Honshu, Japón
Al menos 48 muertos y miles de edificios, vehículos y barcos destruidos provocó el potente sismo que golpeó ayer lunes 1 de enero la prefectura de Ishikawa, en la península de Noto, en la isla principal de Honshu.
Las réplicas continuaban este martes sacudiendo la prefectura de Ishikawa y zonas cercanas después que un temblor de magnitud 7.6 sacudiera la zona. Unas 17 personas han resultado heridas de gravedad.
Los rescatistas en Japón, la mayoría del ejército, corren “contra el tiempo” este martes para rescatar a los sobrevivientes del sismo, pero se espera que el balance de víctimas suba, ya que hay muchas personas atrapadas en los grandes edificios.

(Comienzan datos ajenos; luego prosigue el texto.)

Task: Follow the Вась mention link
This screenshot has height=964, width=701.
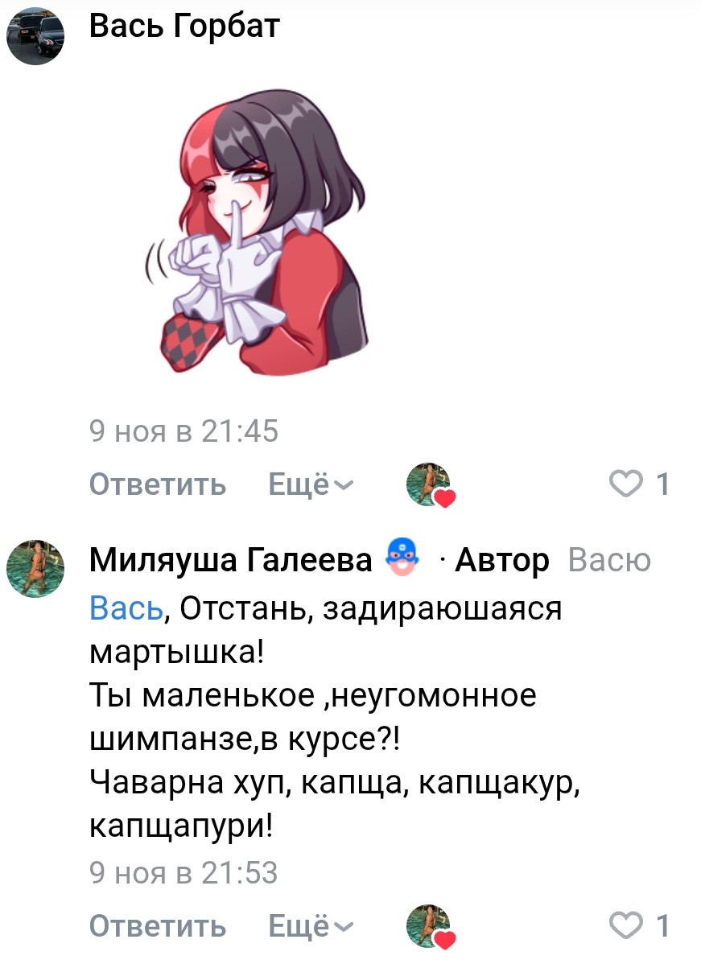Action: click(126, 608)
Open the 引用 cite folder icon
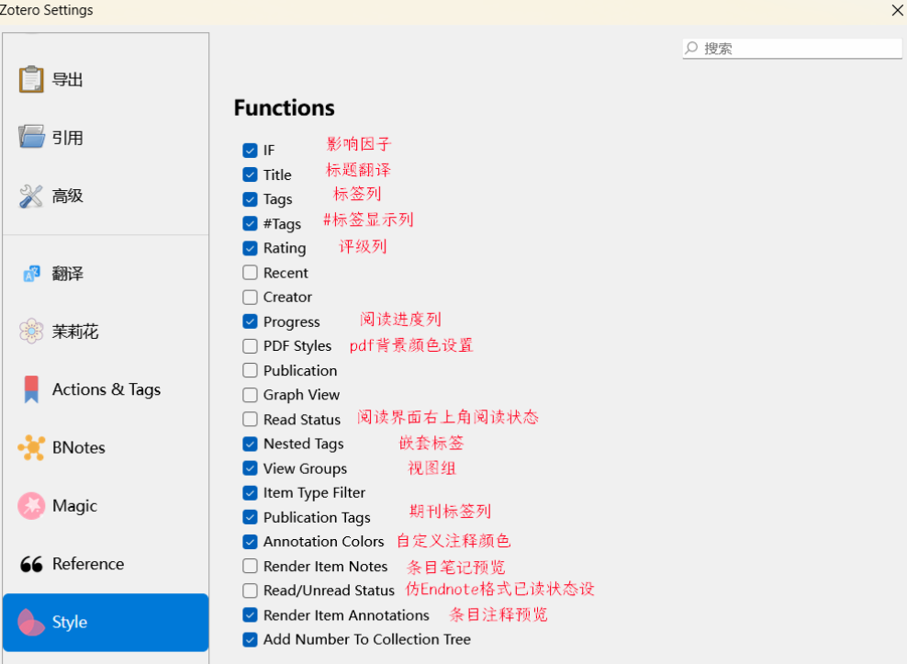907x664 pixels. (31, 137)
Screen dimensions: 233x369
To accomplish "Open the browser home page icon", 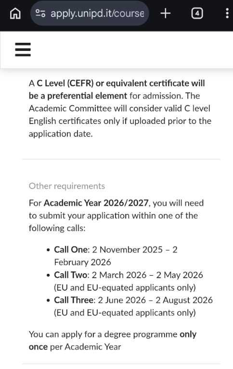I will point(15,13).
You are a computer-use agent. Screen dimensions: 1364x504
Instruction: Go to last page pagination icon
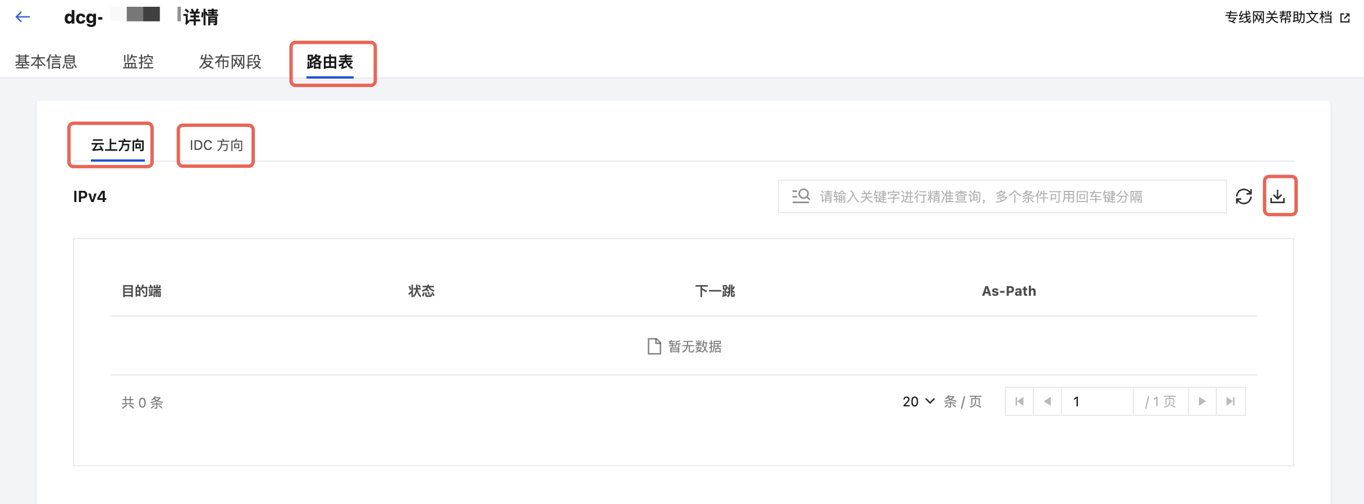(x=1230, y=401)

“Se han confirmado daños muy cuantiosos, incluidas numerosas víctimas, edificios colapsados e incendios”, declaró el primer ministro Fumio Kishida tras una reunión de respuesta al desastre.
Los daños causados por los sismos afectaron, sobre todo, a las casas antiguas, que suelen ser de madera, en tanto casi 45 mil viviendas se mantienen sin electricidad, agua y telefonía celular en el área en medio de temperaturas heladas.

Las personas que fueron evacuadas de sus casas se refugiaron en auditorios, escuelas y centros comunitarios. Los trenes bala de la región se detuvieron y se cerraron tramos de autopistas.
Los meteorólogos pronosticaron que habría lluvias, lo que desató temores por el estado de edificios que ya están desmoronándose.